Но отвага нужна была ему и для того, чтобы сыграть в два дня пять полновесных концертов, по 3–3,5 часа каждый. Первая, Вторая симфонии и два Первых концерта – скрипичный и фортепианный – были исполнены в Москве, в Зале Чайковского, равно как ранняя кантата «Семеро их» на демонические стихи Бальмонта и «Скифская сюита». Затем оркестр с военной четкостью погрузился в автобусы, из них – в поезд и уже в девять вечера давал концерт в Петербурге, в зале «Мариинский-3». Московский утренний концерт шел в прямой трансляции по каналу «Культура», все петербургские концерты транслировались по Mezzo.tv. Это был настоящий экстрим; мельчайший сбой, задержка во времени, опоздание поезда, нечаянная болезнь солиста – и вся конструкция могла рухнуть.
Все привыкли к тому, что натура Гергиева требует размаха вселенского масштаба, он словно все время бросает вызов человеческим возможностям – и самому себе. Порой подобные проекты чреваты потерей качества, недорепетированностью; но не в этот раз.
Практически все, что прозвучало в петербургской части прокофьевского марафона, было сыграно невероятно впечатляюще. С зашкаливающей силой экспрессии и выразительности, так что мелкие потери оказывались неважны: философский смысл происходящего явно затмевал по значимости те мелкие придирки, которые можно было бы предъявить – даже не самому Гергиеву, а некоторым солистам, которые играли с ним инструментальные концерты. Оркестр же был выше всех похвал; невероятно, как продержались девять с половиной часов духовики, не сбив амбюшюр и сыграв все soli практически без потерь. Как слитно, цельно и объемно звучала струнная группа, не щадя себя, не снижая тонуса до поздней ночи.

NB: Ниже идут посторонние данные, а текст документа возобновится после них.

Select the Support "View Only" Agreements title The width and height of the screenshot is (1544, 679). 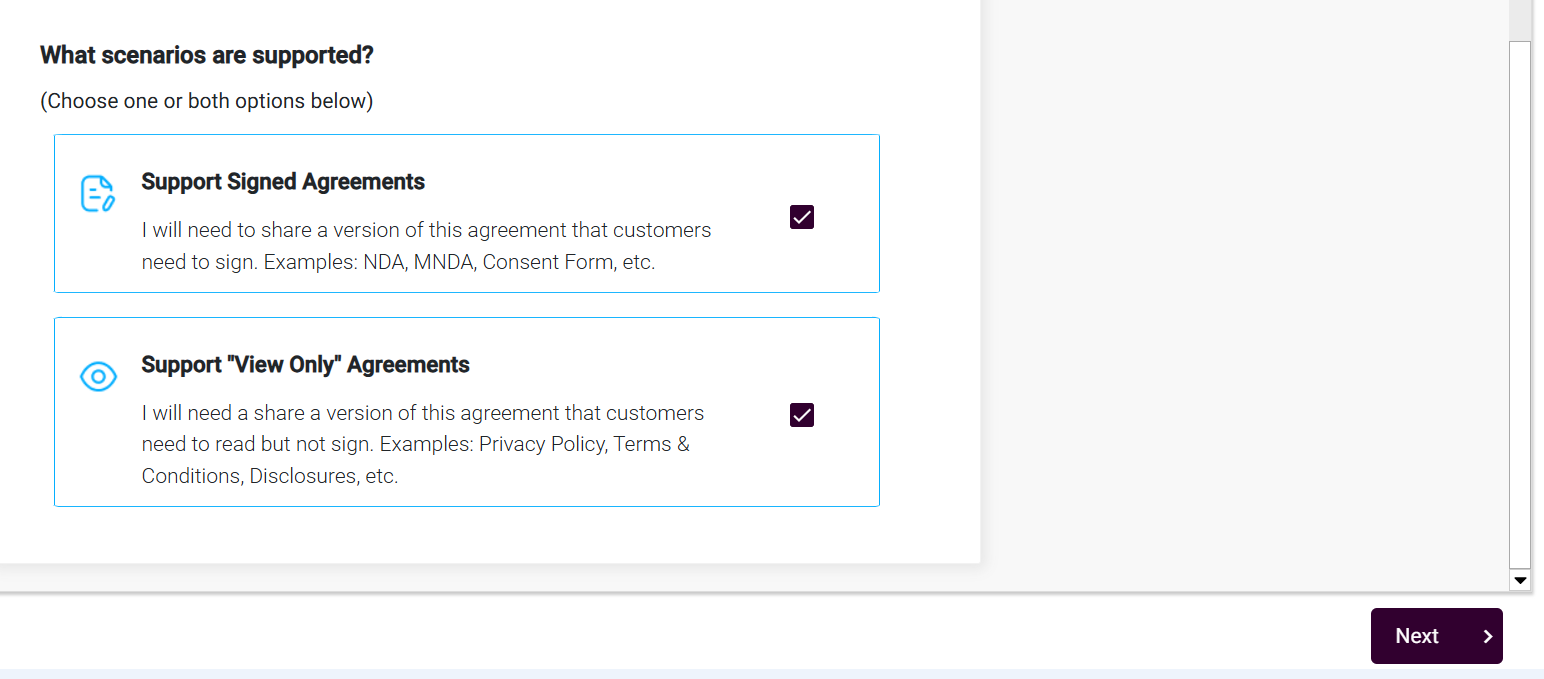click(305, 365)
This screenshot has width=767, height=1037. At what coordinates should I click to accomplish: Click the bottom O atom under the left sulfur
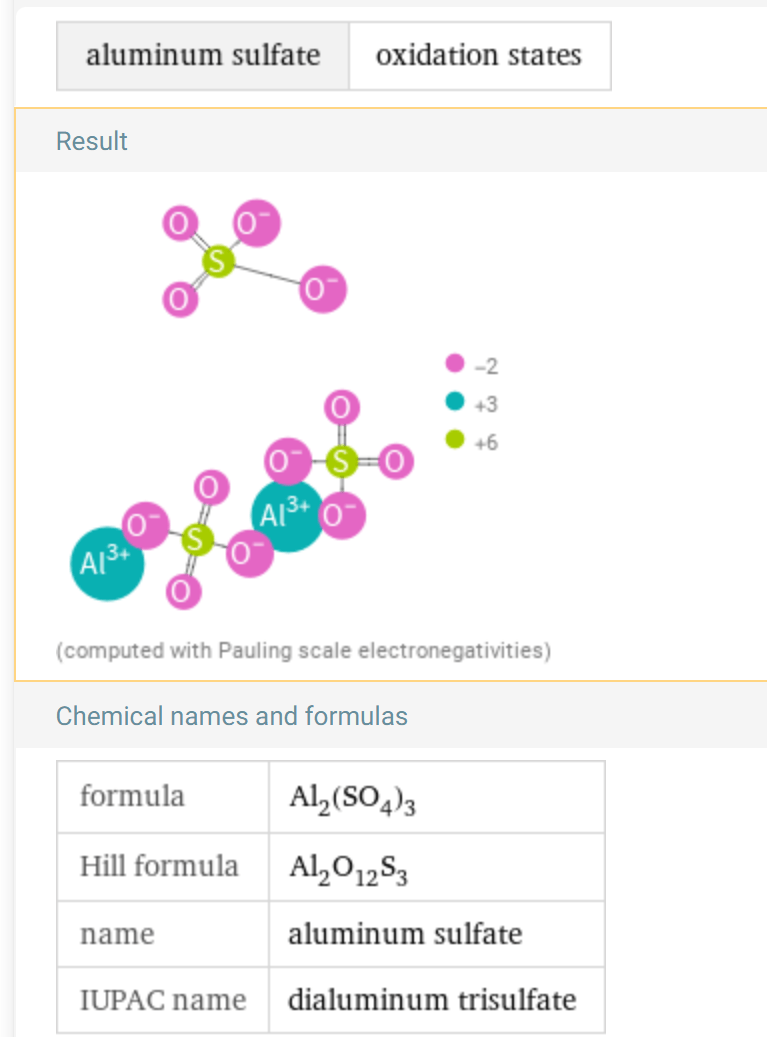click(183, 591)
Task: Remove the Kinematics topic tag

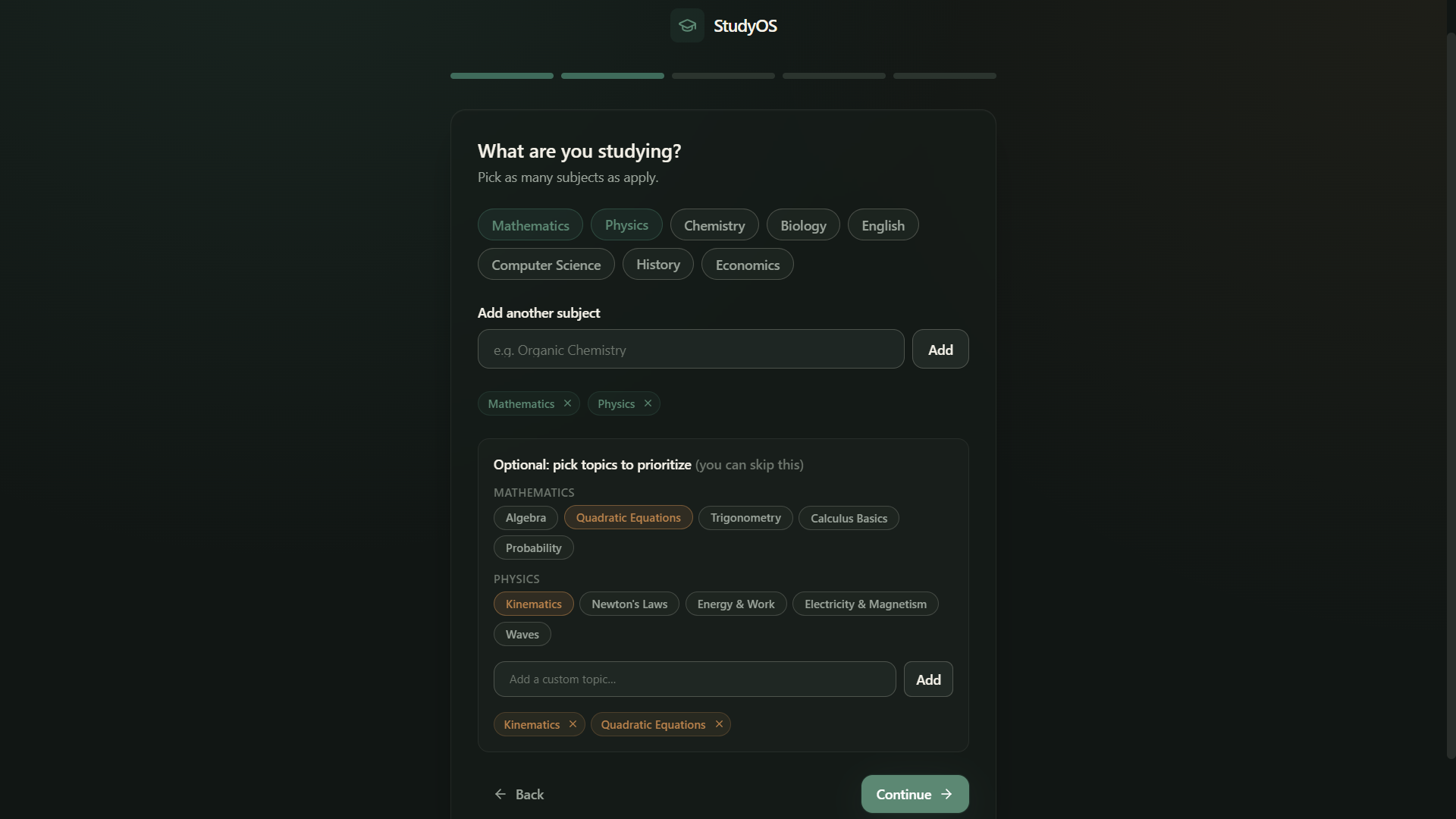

Первый петербургский вечер открывала Третья симфония: ужасающие бездны демонического разверзались в ней. Бешеный напор бряцающей, инфернальной темы обращал мыслью к «Огненному ангелу» – опере, на материале которой была написана симфония. Сумрачные хоралы меди упорно тянули свое на фоне мелких юрких мотивчиков – это словно бесенята мельтешили под ногами. А затем начался ужасный и прекрасный, все сметающий на своем пути финал – тяжелый скок адской конницы.
Еще более величественно и страшно прозвучала на второй день Шестая симфония, посвященная памяти жертв Второй мировой войны. «Солнечный дар» Прокофьева в этой музыке не отсвечивает даже мимолетно: резвый финал внезапно оборачивается адскими видениями и безысходным трагизмом. После Шестой лирически-светлая, элегичная, наследующая лядовскому оркестровому стилю – и, добавим, весьма компромиссная по языку и средствам – Седьмая симфония показалась невинной прикладной музыкой.
Гергиеву, как и следовало ожидать, оказалась куда ближе трагическая, демоническая сторона музыки Прокофьева. Выражение «больше ада» применительно к его интерпретациям оказывается верным буквально. Дух упрямого сопротивления надвигающемуся со всех сторон аду – это как раз то, что открыл нам Гергиев в музыке, как выяснилось, совершенно неизвестного нам Прокофьева.